1991–92 Moroccan Throne Cup

Tournament details
- Country: Morocco

Final positions
- Champions: Olympique de Casablanca

= 1991–92 Moroccan Throne Cup =

The 1991–92 season of the Moroccan Throne Cup was the 36th edition of the competition.

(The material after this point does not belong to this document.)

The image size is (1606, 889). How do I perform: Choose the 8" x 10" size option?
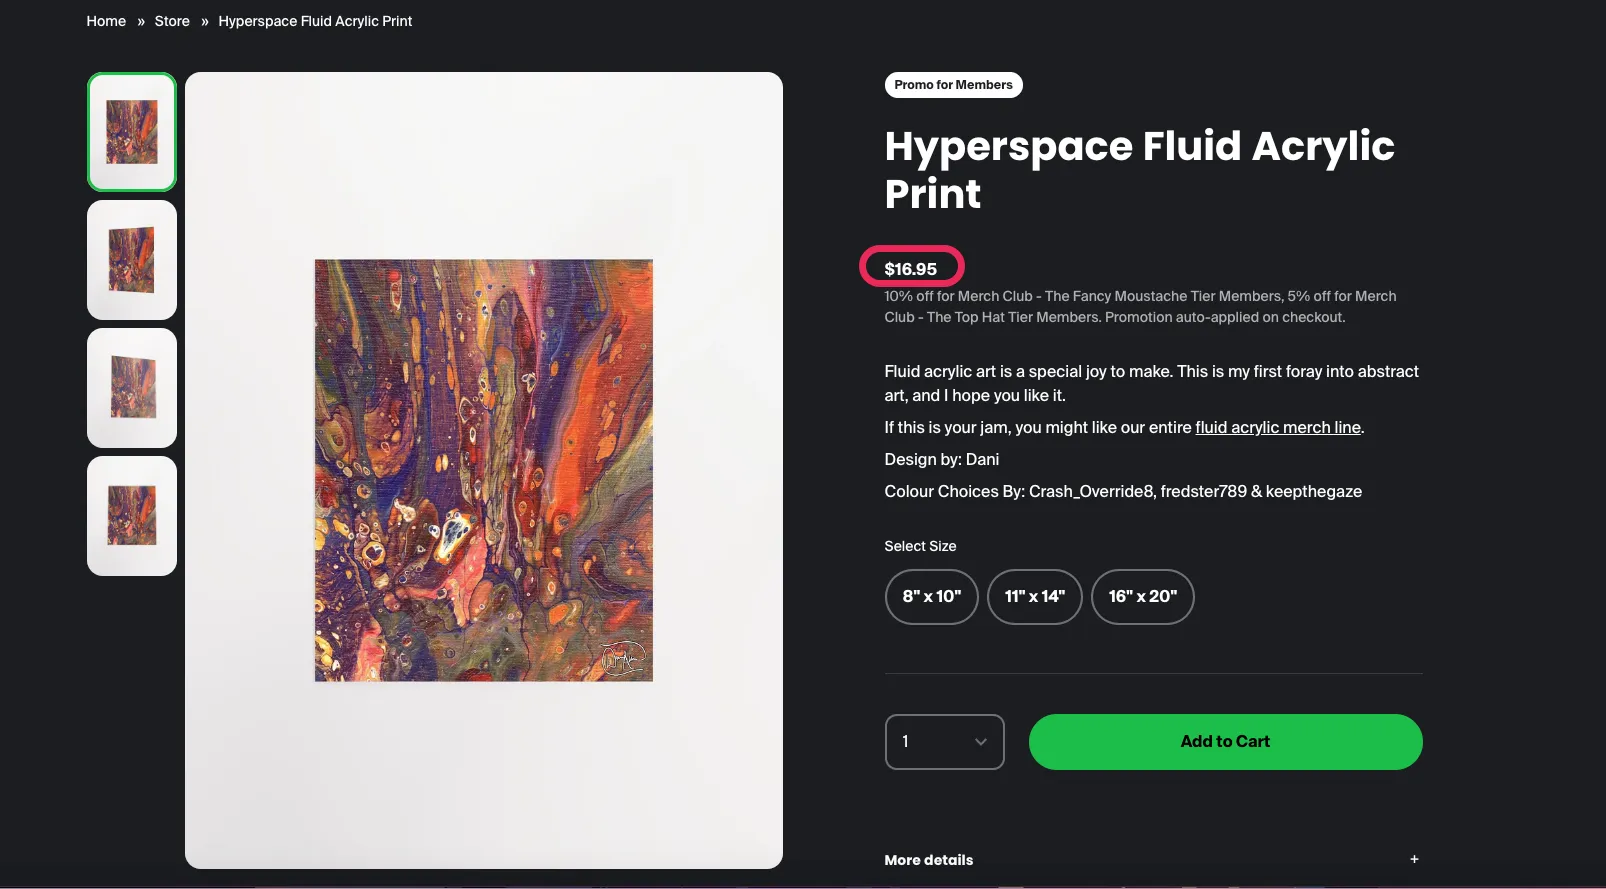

Olympique de Casablanca won the cup, beating Raja Club Athletic 1–0 in a final played at the Stade El Harti in Marrakesh. Olympique de Casablanca won the competition for the third time in their history.

== Competition ==
=== Last 16 ===

| Team 1 | Team 2 | Result |
|---|---|---|
| Olympique de Casablanca | USP Police | 1–0 |
| Renaissance de Settat | Amal Club de Belksiri | 4–0 |
| Wydad Athletic Club | Fath Union Sport | 0–2 |
| Chabab Mohammédia | Rachad Bernoussi | 1–0 |
| Kawkab Marrakech | AS Zaza | 3–1 |
| KAC Kénitra | Olympique de Khouribga | 2–0 |
| Mouloudia Club d'Oujda | Raja Club Athletic | 0–2 |
| Raja de Beni Mellal | FAR de Rabat | 0–4 |

=== Quarter-finals ===

| Team 1 | Team 2 | Result |
|---|---|---|
| Renaissance de Settat | Olympique de Casablanca | 0–2 |
| Chabab Mohammédia | Fath Union Sport | 1–3 |
| Kawkab Marrakech | Raja Club Athletic | 0–1 |
| KAC Kénitra | FAR de Rabat | 2–1 |

=== Semi-finals ===

| Team 1 | Team 2 | Result |
|---|---|---|
| Olympique de Casablanca | Fath Union Sport | 1–0 |
| KAC Kénitra | Raja Club Athletic | 1–2 |

=== Final ===
The final took place between the two winning semi-finalists, Olympique de Casablanca and Raja Club Athletic, on 11 January 1993 at the Stade El Harti in Marrakesh.